The OWASP model highlights the importance of combining these adversarial techniques with traditional security practices. Code scanning, plugin validation, and infrastructure security still play a role, but they are no longer sufficient on their own. They must be augmented with behavior-driven testing that reflects how agentic AI systems are actually used and abused.

This phase also introduces the concept of shared environments where red and blue teams can operate simultaneously. Instead of sequential testing and fixing, there is a continuous interaction where attacks and defenses evolve together. This is a key step toward achieving the “purple teaming” model that OWASP promotes.

Testing, Assessments, and the Measurement of Risk

One of the most technically demanding aspects of agentic AI security is measuring resilience. Unlike traditional systems, where pass/fail criteria can often be clearly defined, AI systems require probabilistic evaluation.

OWASP addresses this by introducing structured adversarial testing methodologies. Multi-turn attacks, prompt chaining, and protocol-level exploits are used to simulate realistic agentic threat scenarios. These are not single inputs, but sequences of interactions designed to push the system into failure states.

At the same time, defensive mechanisms are evaluated under both normal and adversarial conditions. The goal is not just to detect vulnerabilities, but to understand how effective the defenses are in practice. This leads to the concept of success thresholds and KPI-driven evaluation, where security is quantified rather than assumed.

§ DATA BELOW

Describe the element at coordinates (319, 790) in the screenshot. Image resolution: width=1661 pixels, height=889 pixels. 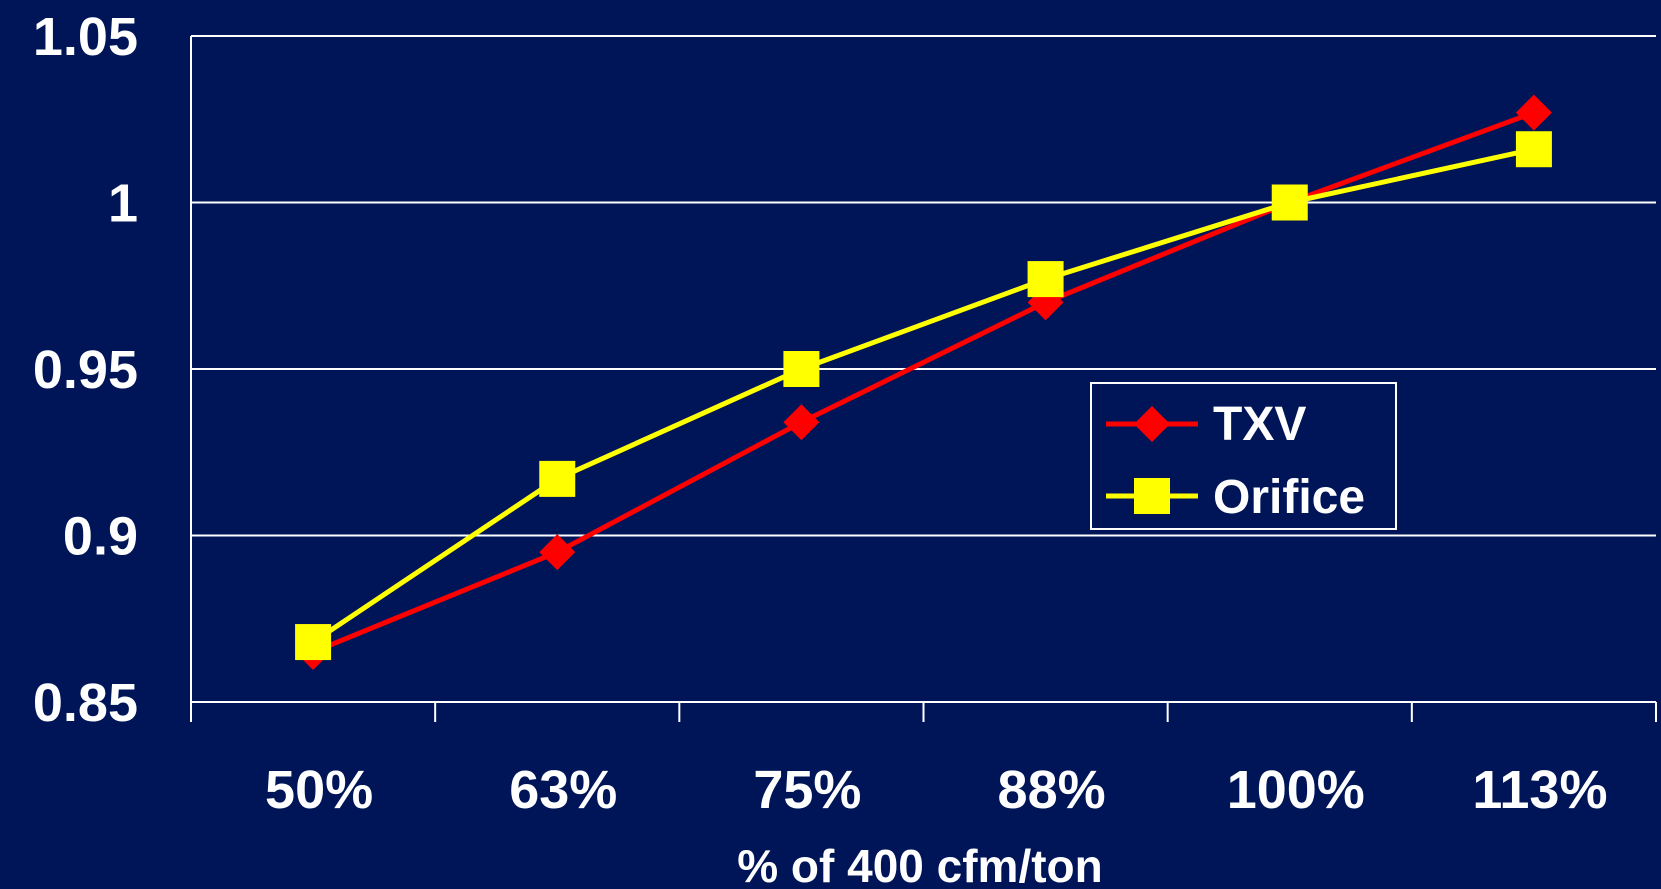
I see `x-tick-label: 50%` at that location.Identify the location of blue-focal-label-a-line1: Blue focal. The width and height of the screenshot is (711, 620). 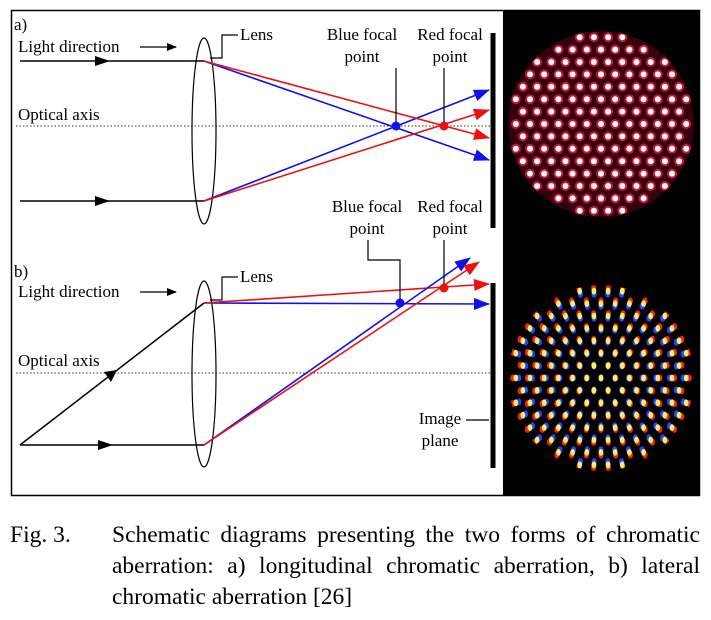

§ QUESTIONS ON THE MATERIAL
**a)** Write out the agentic AI security text from "One of the most" to "into failure states.", switching "resilience" for "robustness".
**b)** In the agentic AI security text, what kind of evaluation do AI systems require?
The data plays no part in this exercise.

§ EXPECTED RESULTS
**a)**
One of the most technically demanding aspects of agentic AI security is measuring robustness. Unlike traditional systems, where pass/fail criteria can often be clearly defined, AI systems require probabilistic evaluation.

OWASP addresses this by introducing structured adversarial testing methodologies. Multi-turn attacks, prompt chaining, and protocol-level exploits are used to simulate realistic agentic threat scenarios. These are not single inputs, but sequences of interactions designed to push the system into failure states.

**b)** Probabilistic evaluation.